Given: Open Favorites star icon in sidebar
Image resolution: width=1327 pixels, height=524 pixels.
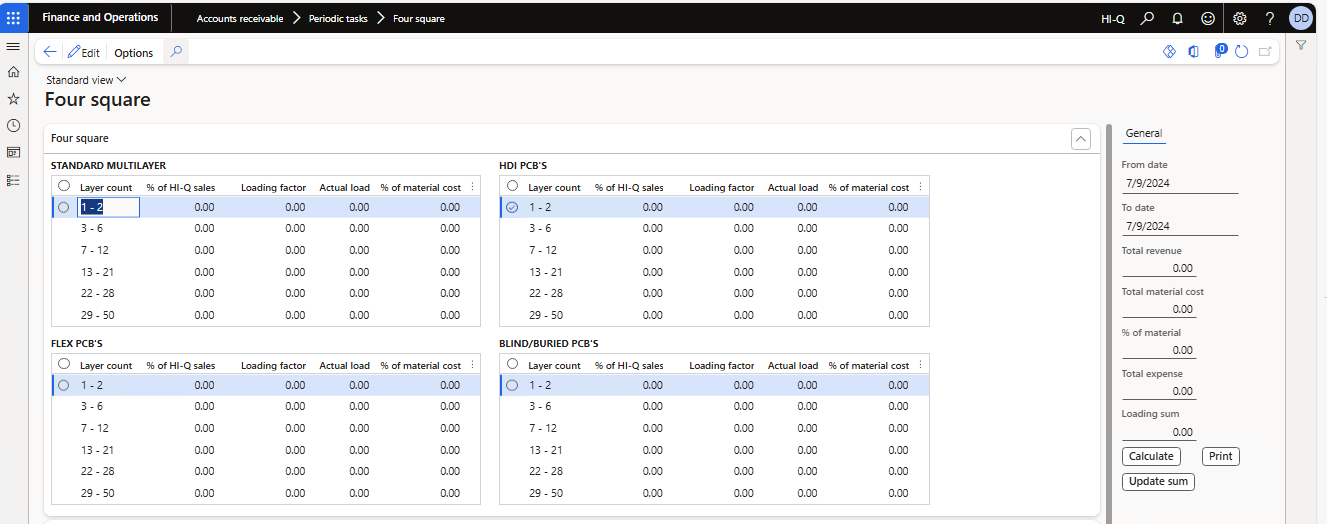Looking at the screenshot, I should coord(13,99).
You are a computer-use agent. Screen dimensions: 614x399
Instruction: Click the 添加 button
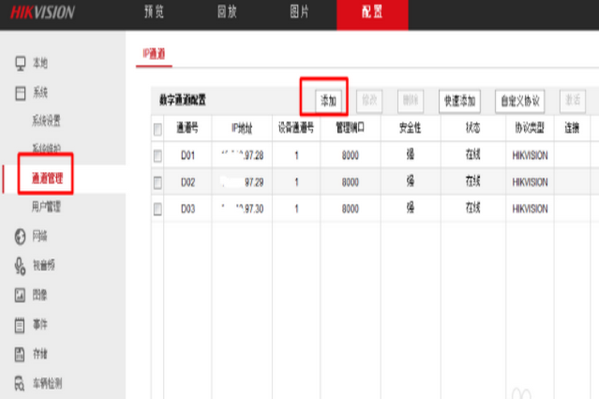(x=329, y=101)
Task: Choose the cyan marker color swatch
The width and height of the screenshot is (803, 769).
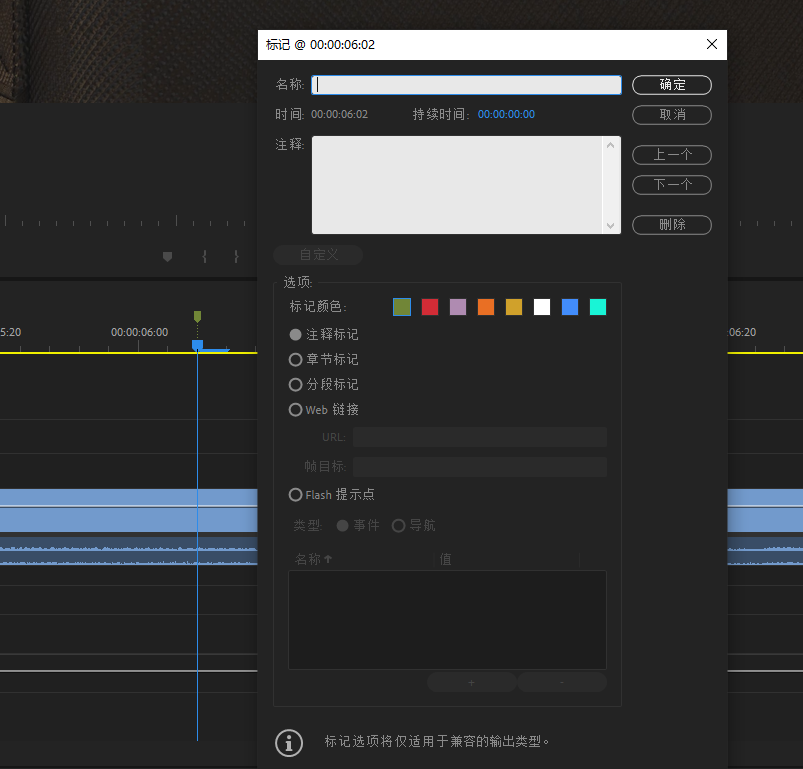Action: click(x=598, y=307)
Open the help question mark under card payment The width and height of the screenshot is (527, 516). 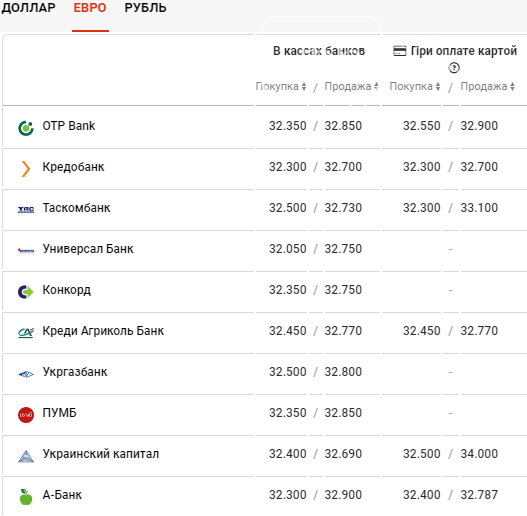pos(454,68)
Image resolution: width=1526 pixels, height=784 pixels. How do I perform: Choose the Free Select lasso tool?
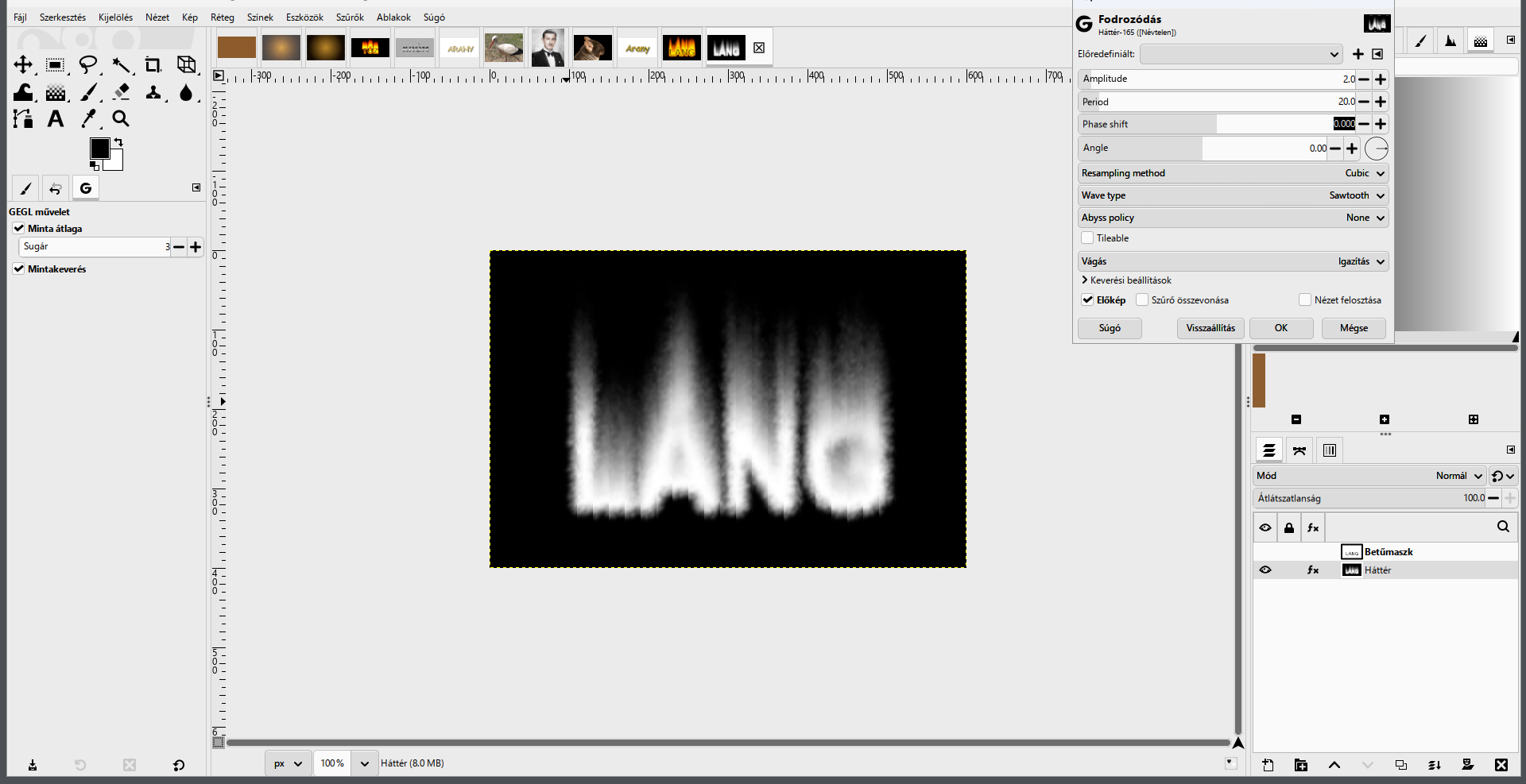[88, 65]
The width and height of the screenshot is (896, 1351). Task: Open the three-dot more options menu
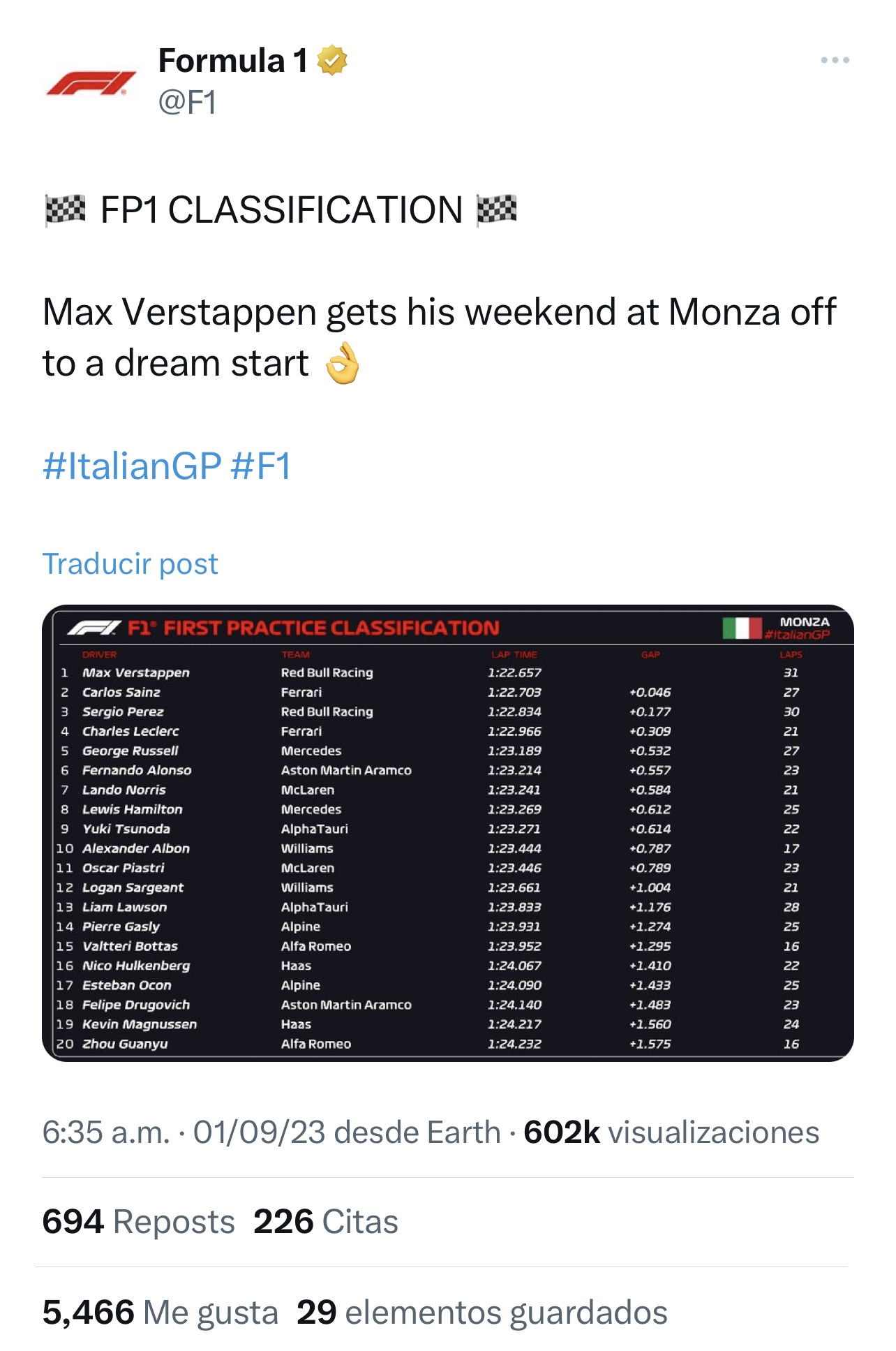[835, 61]
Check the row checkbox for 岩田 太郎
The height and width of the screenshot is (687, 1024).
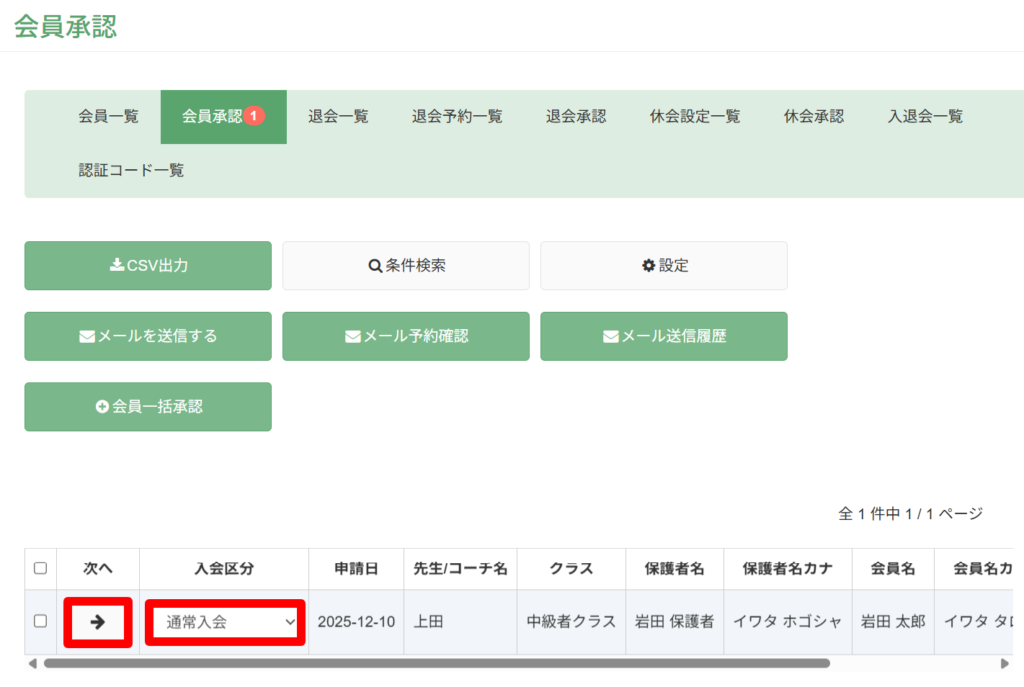[x=40, y=621]
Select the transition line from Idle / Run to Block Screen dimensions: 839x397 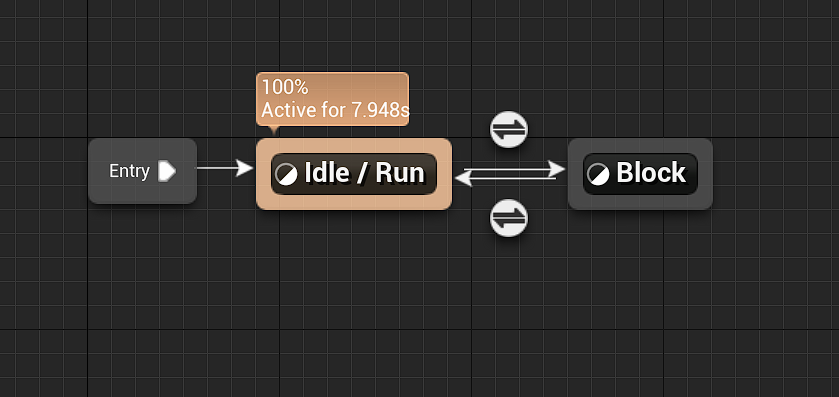(x=507, y=169)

Wat wordt gevraagd: Herhaal ongewijzigd de regels vanaf de regel met "You are a computer-use" tot en met de regel met "Action: click(x=598, y=307)". Laat de afbeeldingen daarbij weg.

Juist antwoord:
You are a computer-use agent. Screen dimensions: 614x399
Instruction: Click the 添加 button
(x=329, y=101)
Task: Choose the cyan marker color swatch
The width and height of the screenshot is (803, 769).
Action: click(x=598, y=307)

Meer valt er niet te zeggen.